The spring semester ended last week (May 5-9), but summer classes started Monday, May 12. No break at all. Nothing. Gee, I wonder why we are all so burned out when the two year program doesn't have a break. I am bitter about that. It was a busy weekend too with family in. It was nice to see them, but I needed a break not company, you know? It's not their fault just bad timing.
Also, I'm still finishing up my internship. I would have to look to be exact, but I have about 40-42 hours yet to do. Overall, this wouldn't be so bad if I didn't have all my summer classes starting and placing high demands on me without any sort of a break.
The kids have been CRAZY lately since the end of the year is nearly here. I mean bullying and defiance is high.
I have also had on my mind the job. As you may remember, the lady I am doing my internship with is retiring, and I have applied for it. It was recently posted in the school, but I have heard nothing about it. I wish I would know because it would affect how I leave at the end of the school year. I mean preparation-wise. I would take books and things with me to look at and plan ahead with stuff. Plus, the longer I have been at these schools the more I want the job. I really like many of the kids I work with and want to be able to be there for them and work with them again next year.
Over the last week or week and a half, my back has started bothering me BIG TIME again. Now, for the last nearly 2 months I have been going to a chiropractor twice a week and it had been feeling better. That was until finals week. It's been worse since then. Basically, I have been paying $70 a week for my back to get better and it's not. I'm not exactly rolling in the dough right now being that I'm unemployed, so this is particularly frustrating to me! Also, I think it just goes to show my back is not going to be significantly better until I finish school and my back pain is tied to stress.

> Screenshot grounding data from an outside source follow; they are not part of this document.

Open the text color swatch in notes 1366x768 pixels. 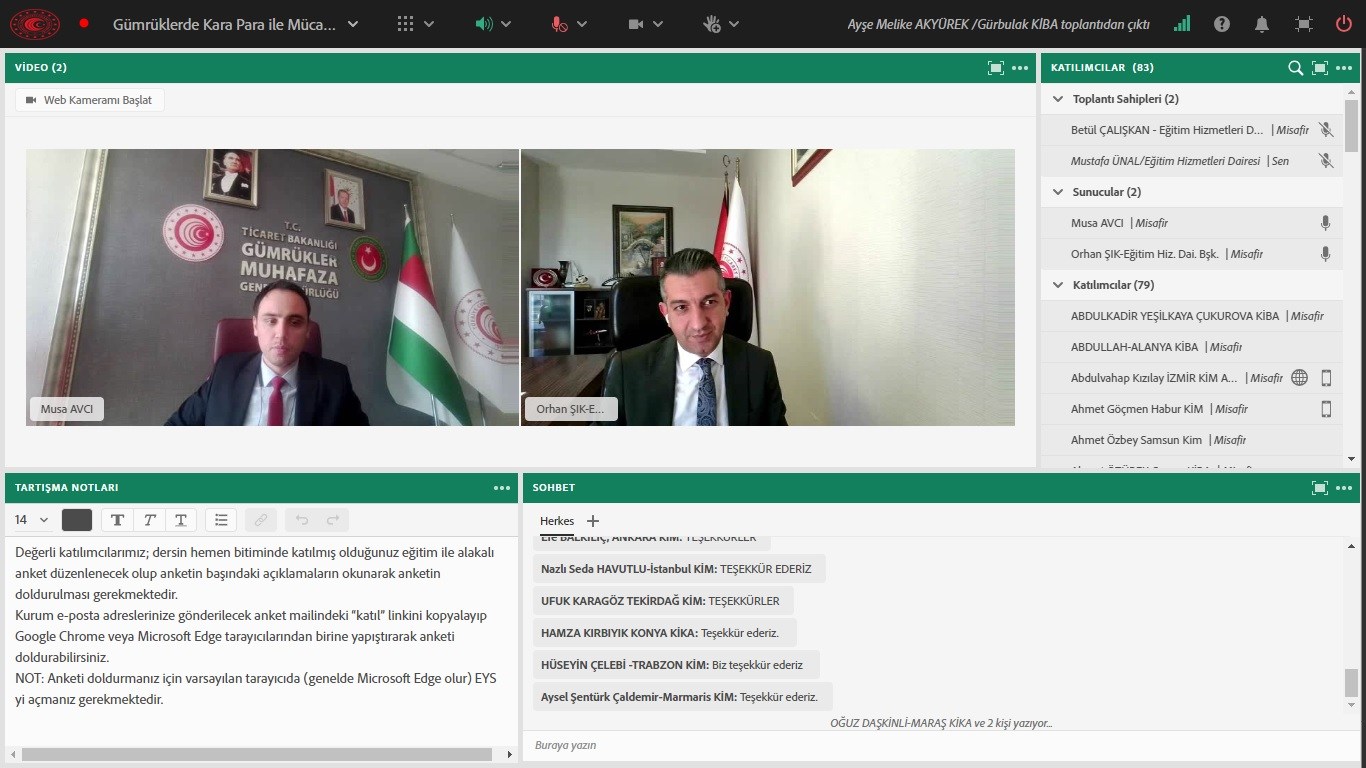point(77,520)
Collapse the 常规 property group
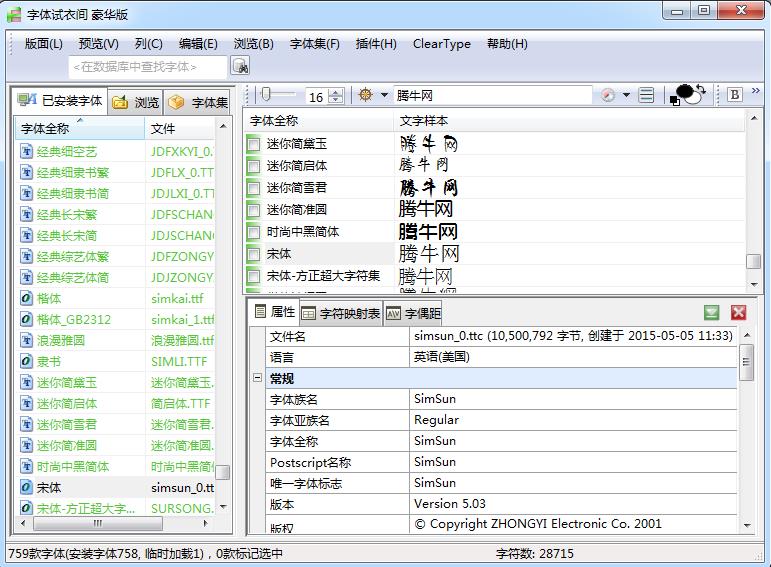Screen dimensions: 771x567 point(257,378)
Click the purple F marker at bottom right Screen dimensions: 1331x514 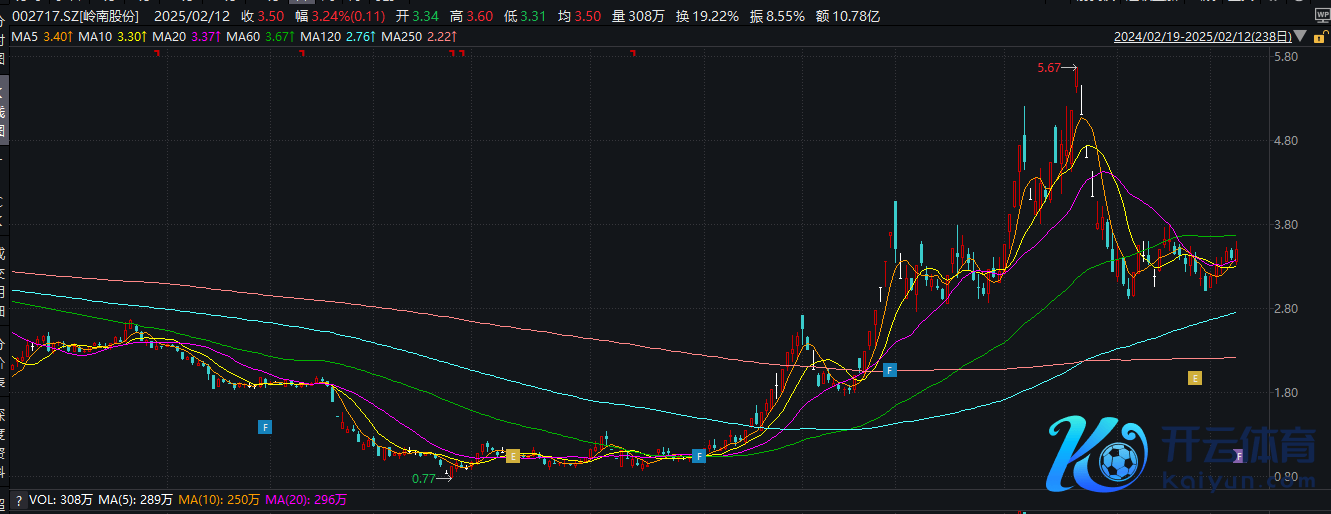coord(1239,456)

My back has been particularly bothering me at night which has been keeping me from sleeping very well or very much. So, during the week, I have been sleeping from about 6.5 hours when I usually sleep about 8 or so hours a night. I need lots of sleep. I'm sure my lack of restfulness has led to the next thing...
I have managed to get sick. I am congested and coughing up crap (this is particularly annoying at night). It's all in my lungs. My head and eyes hurt, and I can't breathe very well. I feel miserable.
Have I mentioned that I just miss my husband and getting to spend time with him? I mean we watch tv together sometimes, but that's about it. I miss it just being the two of us. I miss our privacy. I'm sure his parents do too. I mean it's not like we are fighting with his parents or anything. We get along fine. I just miss having a place that is just ours. I hope that makes sense.
But despite that, I have lots of reading and assignments to do for class. Plus, I MUST get my internship hours in. And I fear I will miss something for my internship and it will bite me in the ass later.